Work to complete. Give as output the line that contains "Contact (30, 1633)", followed by every remaining line of the entries, unchanged and with nothing added.

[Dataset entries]
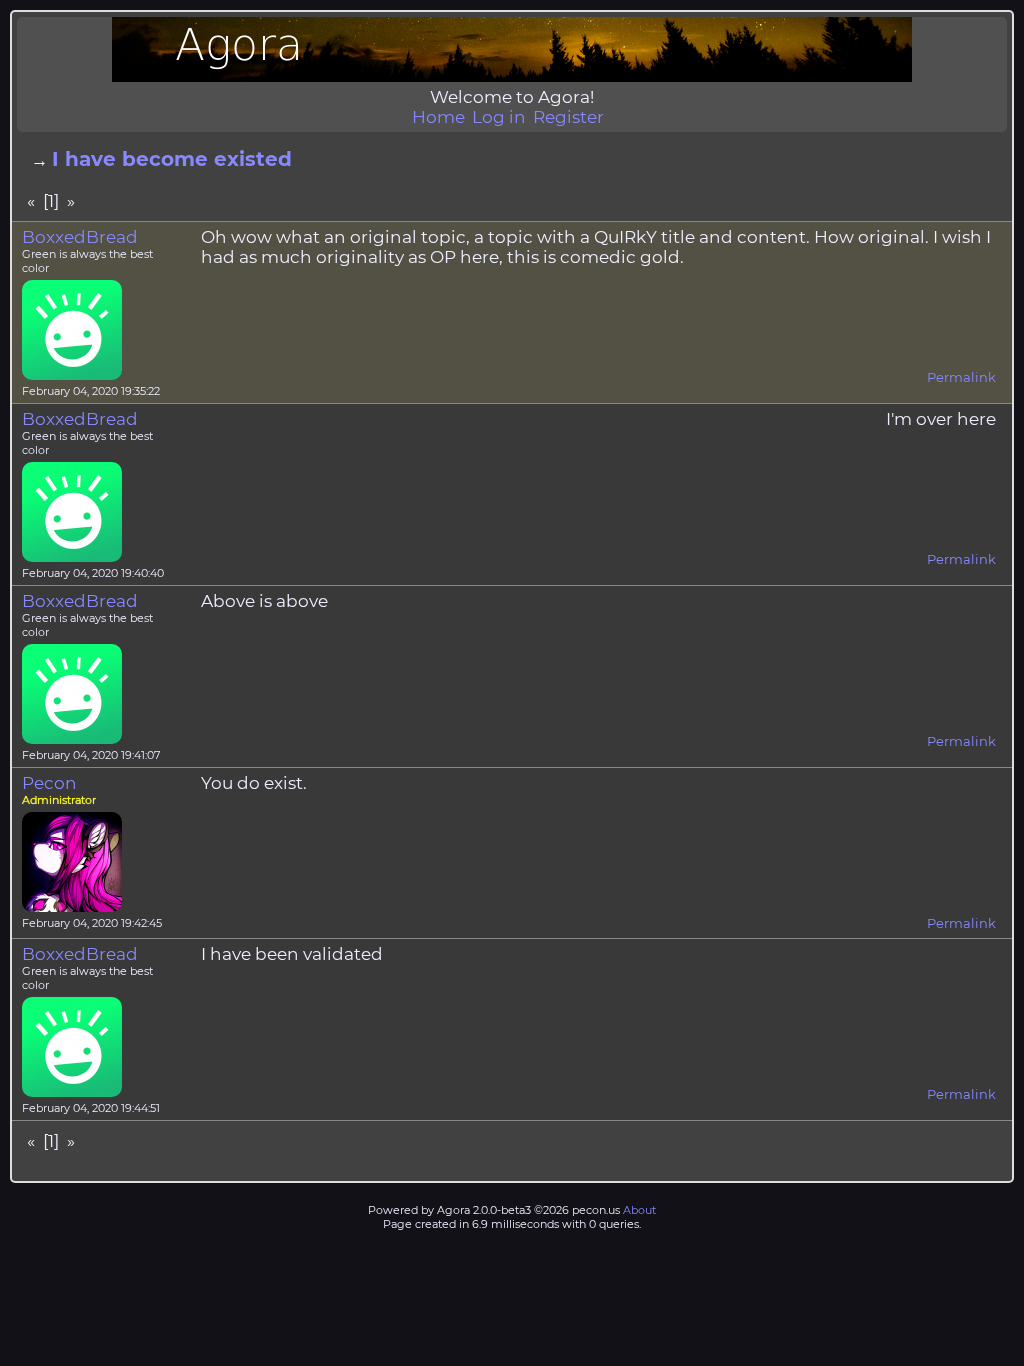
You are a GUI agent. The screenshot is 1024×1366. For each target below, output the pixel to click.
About (639, 1210)
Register (568, 117)
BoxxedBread (80, 237)
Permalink (961, 377)
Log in (499, 117)
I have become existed (172, 159)
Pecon (49, 783)
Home (438, 117)
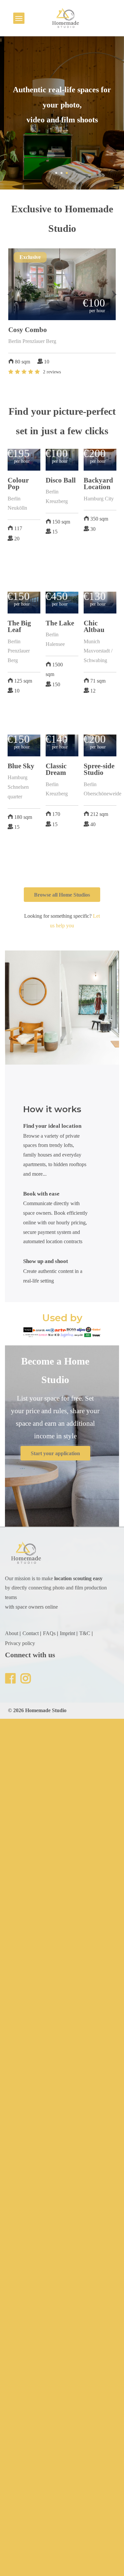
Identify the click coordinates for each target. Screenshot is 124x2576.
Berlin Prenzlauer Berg (32, 341)
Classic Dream (56, 769)
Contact (30, 1633)
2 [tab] (61, 173)
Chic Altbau (94, 626)
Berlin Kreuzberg (57, 496)
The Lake (60, 623)
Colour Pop (18, 483)
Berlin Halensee (55, 639)
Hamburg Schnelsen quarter (18, 787)
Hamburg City (99, 498)
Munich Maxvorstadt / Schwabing (98, 651)
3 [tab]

Task result.
Contact (30, 1633)
2 [tab] (61, 173)
Chic Altbau (94, 626)
Berlin Kreuzberg (57, 496)
The Lake (60, 623)
Colour Pop (18, 483)
Berlin Halensee (55, 639)
Hamburg Schnelsen quarter (18, 787)
Hamburg City (99, 498)
Munich Maxvorstadt / Schwabing (98, 651)
3 [tab]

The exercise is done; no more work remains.